● **Tarefa proposta**
Transcreva do texto de apoio, sem qualquer alteração, o trecho que vai de "M..., que assistia" até "nomes de destaques.".

● **Texto de apoio**
======
Anos atrás o pesquisador espírita Clóvis Nunes falou de um suposto
encontro entre Allan Kardec e Karl Marx. Ele se escorou em duas mensagens insertas
em Obras Póstumas, de 30 de abril de
1856 (saiba mais) e de 12 de maio de 1856 (saiba mais). Leia-se um trecho da primeira, em que o Espírito
se refere a um dos presentes, que para Nunes seria Marx:
“A você, Rivail, sua missão está aí
(livre, a cesta virou fortemente para meu lado, como o teria feito uma pessoa
que me indicasse com o dedo). A você, M..., compete a espada que não fere, mas
que mata. Contra tudo o que existe, será você que virá primeiro. Ele, Rivail,
virá em segundo lugar, é o trabalhador que reconstrói o que foi destruído”.
Leia-se o trecho do comentário de Allan Kardec, ao final da mensagem:
“O Sr.
M..., que assistia a essa reunião, era um jovem com as mais radicais
opiniões, comprometido com negócios políticos, obrigado a não se colocar muito
em evidência. Acreditando em uma
agitação próxima, preparava-se para tomar parte e combinava seus planos de
reforma. De resto, era um homem doce e inofensivo.”
O movimento espírita, afeito às novidades, encampou logo a ideia sempre
com aquele propósito desnecessário, de validar o Espiritismo a nomes de destaques.
======
● **Registros fornecidos**
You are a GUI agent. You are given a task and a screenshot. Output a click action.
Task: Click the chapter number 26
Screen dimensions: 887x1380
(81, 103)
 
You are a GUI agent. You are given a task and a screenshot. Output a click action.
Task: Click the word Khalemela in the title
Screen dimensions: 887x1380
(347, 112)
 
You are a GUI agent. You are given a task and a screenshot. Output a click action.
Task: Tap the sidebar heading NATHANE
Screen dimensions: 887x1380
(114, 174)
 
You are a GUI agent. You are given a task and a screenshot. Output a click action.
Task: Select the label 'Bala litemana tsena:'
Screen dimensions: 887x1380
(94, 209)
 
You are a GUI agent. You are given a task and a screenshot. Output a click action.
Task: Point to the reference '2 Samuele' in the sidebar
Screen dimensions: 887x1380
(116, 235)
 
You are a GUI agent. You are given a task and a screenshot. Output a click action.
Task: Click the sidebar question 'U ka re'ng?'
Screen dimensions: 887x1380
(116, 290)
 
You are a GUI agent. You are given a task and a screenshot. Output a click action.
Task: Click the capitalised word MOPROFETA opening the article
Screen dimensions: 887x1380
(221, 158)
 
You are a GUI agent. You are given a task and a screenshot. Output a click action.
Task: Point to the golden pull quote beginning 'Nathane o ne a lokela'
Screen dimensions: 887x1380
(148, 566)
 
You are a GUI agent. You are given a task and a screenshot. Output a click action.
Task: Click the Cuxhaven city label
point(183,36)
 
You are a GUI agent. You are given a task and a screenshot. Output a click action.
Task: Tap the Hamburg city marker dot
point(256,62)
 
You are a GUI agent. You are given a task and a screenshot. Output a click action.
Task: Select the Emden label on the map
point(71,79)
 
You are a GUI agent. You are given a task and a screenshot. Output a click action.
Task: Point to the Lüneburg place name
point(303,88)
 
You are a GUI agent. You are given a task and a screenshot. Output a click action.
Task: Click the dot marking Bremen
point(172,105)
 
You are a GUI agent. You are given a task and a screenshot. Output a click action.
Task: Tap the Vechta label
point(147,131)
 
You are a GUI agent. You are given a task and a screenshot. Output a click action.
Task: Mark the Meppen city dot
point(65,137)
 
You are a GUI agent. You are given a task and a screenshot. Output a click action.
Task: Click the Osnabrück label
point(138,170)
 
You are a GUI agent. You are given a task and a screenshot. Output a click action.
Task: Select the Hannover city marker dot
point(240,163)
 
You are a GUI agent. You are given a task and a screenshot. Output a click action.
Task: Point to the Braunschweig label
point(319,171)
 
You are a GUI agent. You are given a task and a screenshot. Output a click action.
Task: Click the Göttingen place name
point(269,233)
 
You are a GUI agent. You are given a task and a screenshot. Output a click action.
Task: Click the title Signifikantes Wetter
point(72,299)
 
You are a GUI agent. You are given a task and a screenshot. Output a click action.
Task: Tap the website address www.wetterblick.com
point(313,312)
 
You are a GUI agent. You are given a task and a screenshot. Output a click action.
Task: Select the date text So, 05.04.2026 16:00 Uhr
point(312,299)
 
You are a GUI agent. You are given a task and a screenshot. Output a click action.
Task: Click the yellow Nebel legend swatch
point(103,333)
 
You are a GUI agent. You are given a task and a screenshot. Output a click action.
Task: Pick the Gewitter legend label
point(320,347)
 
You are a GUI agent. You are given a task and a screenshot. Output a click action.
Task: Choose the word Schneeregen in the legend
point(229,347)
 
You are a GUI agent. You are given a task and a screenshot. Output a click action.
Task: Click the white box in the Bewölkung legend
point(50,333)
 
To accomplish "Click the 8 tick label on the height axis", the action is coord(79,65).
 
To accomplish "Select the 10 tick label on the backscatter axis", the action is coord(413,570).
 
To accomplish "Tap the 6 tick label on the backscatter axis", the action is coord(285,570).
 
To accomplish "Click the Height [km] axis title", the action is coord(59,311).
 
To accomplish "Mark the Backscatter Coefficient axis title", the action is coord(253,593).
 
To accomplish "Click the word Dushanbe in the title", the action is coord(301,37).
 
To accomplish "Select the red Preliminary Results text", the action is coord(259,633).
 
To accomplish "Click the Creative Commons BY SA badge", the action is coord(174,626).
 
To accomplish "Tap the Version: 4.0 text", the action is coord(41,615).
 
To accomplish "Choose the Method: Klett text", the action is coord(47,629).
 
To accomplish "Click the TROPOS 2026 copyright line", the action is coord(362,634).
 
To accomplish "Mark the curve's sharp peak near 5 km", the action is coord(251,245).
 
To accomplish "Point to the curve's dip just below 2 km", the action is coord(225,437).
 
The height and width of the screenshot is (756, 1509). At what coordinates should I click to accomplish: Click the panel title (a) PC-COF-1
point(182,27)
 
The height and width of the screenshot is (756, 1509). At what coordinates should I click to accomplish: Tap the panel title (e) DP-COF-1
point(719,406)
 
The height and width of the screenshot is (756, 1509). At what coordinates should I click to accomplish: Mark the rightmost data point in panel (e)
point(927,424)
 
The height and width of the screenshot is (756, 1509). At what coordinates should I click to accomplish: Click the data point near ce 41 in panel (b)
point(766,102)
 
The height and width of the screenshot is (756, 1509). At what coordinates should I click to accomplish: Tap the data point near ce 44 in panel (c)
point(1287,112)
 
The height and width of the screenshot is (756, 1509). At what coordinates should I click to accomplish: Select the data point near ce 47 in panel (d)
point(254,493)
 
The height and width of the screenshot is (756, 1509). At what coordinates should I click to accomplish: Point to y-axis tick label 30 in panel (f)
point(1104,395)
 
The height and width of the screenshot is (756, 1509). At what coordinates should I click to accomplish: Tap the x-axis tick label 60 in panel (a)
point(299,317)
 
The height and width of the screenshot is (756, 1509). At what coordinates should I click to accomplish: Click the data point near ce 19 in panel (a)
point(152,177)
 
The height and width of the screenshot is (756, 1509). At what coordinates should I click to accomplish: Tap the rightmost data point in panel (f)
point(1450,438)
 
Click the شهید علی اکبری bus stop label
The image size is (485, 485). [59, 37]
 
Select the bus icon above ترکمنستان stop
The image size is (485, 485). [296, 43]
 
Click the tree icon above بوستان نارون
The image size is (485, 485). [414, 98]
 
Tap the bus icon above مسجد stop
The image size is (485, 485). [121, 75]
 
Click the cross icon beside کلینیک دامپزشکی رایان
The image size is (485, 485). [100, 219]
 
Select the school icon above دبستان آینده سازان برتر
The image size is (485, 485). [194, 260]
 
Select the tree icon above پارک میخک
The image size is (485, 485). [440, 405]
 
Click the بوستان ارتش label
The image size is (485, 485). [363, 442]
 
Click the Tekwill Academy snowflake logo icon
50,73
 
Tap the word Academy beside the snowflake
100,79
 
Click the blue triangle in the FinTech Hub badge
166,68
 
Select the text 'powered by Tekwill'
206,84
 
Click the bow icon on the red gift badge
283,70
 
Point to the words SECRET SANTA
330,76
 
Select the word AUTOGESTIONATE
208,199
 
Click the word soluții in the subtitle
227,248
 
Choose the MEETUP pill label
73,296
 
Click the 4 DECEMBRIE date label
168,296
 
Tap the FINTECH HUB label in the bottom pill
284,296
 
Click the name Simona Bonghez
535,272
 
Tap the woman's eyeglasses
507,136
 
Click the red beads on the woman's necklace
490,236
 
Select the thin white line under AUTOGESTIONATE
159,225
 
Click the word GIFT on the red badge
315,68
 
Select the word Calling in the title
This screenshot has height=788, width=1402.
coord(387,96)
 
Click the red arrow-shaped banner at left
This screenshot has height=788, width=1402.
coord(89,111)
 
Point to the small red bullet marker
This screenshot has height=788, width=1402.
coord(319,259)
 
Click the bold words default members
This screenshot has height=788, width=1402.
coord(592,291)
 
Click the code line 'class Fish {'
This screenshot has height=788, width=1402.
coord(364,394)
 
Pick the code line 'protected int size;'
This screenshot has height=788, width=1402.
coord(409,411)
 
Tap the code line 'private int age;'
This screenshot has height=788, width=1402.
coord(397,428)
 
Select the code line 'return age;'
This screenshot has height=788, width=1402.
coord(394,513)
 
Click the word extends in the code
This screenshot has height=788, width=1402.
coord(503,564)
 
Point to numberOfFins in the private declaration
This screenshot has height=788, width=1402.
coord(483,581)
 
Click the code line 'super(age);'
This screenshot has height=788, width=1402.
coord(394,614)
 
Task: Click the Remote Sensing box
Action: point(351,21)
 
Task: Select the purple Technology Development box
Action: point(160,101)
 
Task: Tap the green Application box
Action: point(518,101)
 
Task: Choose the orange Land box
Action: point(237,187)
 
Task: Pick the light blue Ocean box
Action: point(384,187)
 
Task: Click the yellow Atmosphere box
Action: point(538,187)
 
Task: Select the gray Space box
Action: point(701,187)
======
● **Resolução**
M..., que assistia a essa reunião, era um jovem com as mais radicais
opiniões, comprometido com negócios políticos, obrigado a não se colocar muito
em evidência. Acreditando em uma
agitação próxima, preparava-se para tomar parte e combinava seus planos de
reforma. De resto, era um homem doce e inofensivo.”
O movimento espírita, afeito às novidades, encampou logo a ideia sempre
com aquele propósito desnecessário, de validar o Espiritismo a nomes de destaques.